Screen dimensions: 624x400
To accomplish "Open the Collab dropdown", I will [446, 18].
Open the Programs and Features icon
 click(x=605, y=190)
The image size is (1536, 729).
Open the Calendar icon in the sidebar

===

Give back each line above exactly as written.

Screen dimensions: 624x400
To accomplish "Open the Collab dropdown", I will [446, 18].
Open the Programs and Features icon
 click(x=605, y=190)
The image size is (1536, 729).
Open the Calendar icon in the sidebar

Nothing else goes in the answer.